— start EXCERPT —

Hi, Keven

Sorry for the late reply,
because I set up a new environment and ran a full test again.

On Fri, Jun 6, 2025 at 6:52 PM Kevin Traynor <ktray...@redhat.com> wrote:
>
> On 06/06/2025 04:18, Changliang Wu wrote:
> > Hi, Kevin
> > Thanks for reviewing.
> >
> > On Thu, Jun 5, 2025 at 8:44 PM Kevin Traynor <ktray...@redhat.com> wrote:
> >>
> >> On 08/05/2025 04:50, Changliang Wu wrote:
> >>> The ovs op hangs when performing:
> >>> 1. Create a DPDK bridge (datapath_type=netdev) with bind-ed DPDK port
> >>> 2. Restart OVS service (systemctl restart openvswitch)
> >>> 3. Delete the bridge (ovs-vsctl del-br)
> >>> 4. Recreate bridge and re-add DPDK port
> >>>
> >>> Root cause:
> >>> During OVS service restart, ovs-vswitchd reloads all ports from OVSDB via:
> >>> dpdk_init() -> dpdk_init__() -> rte_eal_init() -> ... -> 
> >>> rte_eth_dev_probing_finish()
> >>> This leaves port in DPDK's global rte_eth_devices array with 
> >>> dev->state=RTE_ETH_DEV_ATTACHED
> >>>
> >>> When recreating port:
> >>> netdev_dpdk_process_devargs() calls rte_eth_dev_is_valid_port(port_id)
> >>> Since port_id is valid, skips rte_dev_probe() and does not set 
> >>> netdev->attached=true
> >>>
> >>
> >> Hi,
> >>
> >> Do you hit an issue with this when running, or is this from review ?

— end EXCERPT —

Continue the email thread about the OVS hang when a DPDK bridge is recreated, starting after its last line.

— start COLLECTED DATA —

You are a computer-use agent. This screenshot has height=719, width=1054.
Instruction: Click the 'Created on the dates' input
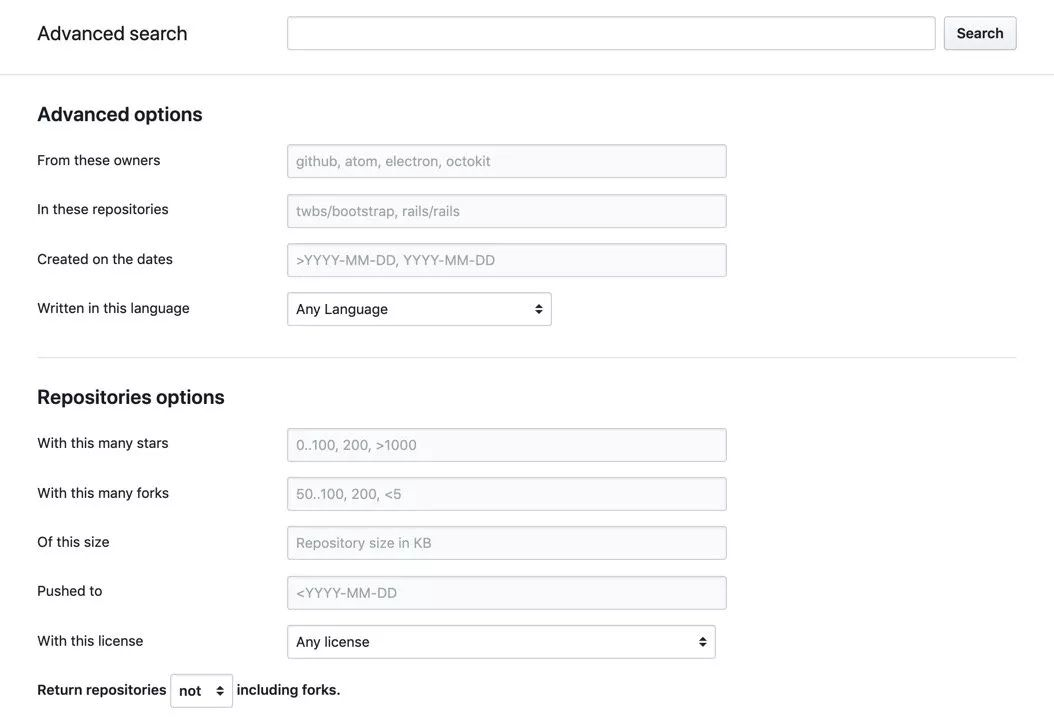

— end COLLECTED DATA —

* **WRITTEN ANSWER**:
> >
> > I hit this issue in the production environment.
> > I restarted the service because of upgrading ovs,
> > and then deleted the bridge,
> > and later found that these ports on the old bridge
> > could no longer be added to the new bridge.
> >
> >>
> >> rte_eal_init() will probe all devices at init (except when dpdk-extra
> >> has -a/-b args to allow/block specific devices). Probed devices in DPDK
> >> have rte_eth_devices[].state set as RTE_ETH_DEV_ATTACHED. Other devices
> >> are set as RTE_ETH_DEV_UNUSED.
> >>
> >> If a device that is not already probed is added as a port in OVS then
> >> OVS will call probe for it. In DPDK, rte_eth_devices[].state is then set
> >> to RTE_ETH_DEV_ATTACHED.
> >>
> >> Note, OVS dev->attached=true is only used to track whether the device
> >> was explicitly probed from OVS, so that when the port is deleted we can
> >> remove the device and return it to it's previous RTE_ETH_DEV_UNUSED
> >> state in DPDK.
> >>
> >> OVS dev->attached is *not* a mirror of
> >> rte_eth_devices[].state=RTE_ETH_DEV_ATTACHED and may have a different 
> >> value.

If the port is added manually, the ovs status should be recorded here,
but when the ovs service is restarted, the record here is lost,
resulting in failure to clean up normally when deleted.


> >>
> >> The existing code looks ok to me. Your change would mean that devices
> >> that were not explicitly probed by OVS are being removed by OVS. That's
> >> not something we want to do, perhaps there could be some hotplug
> >> limitations and the device cannot be reused etc.
> >>
> >
> > These above make sense to me. Modifying OVS dev->attached seems not a
> > good option.
> >
> >> If you are having an issue with a device probed during rte_eal_init() it
> >> is probably something that should be reported in DPDK ml. One option is
> >> to set dpdk-extra like below, so any device will be explicitly probed on
> >> port add.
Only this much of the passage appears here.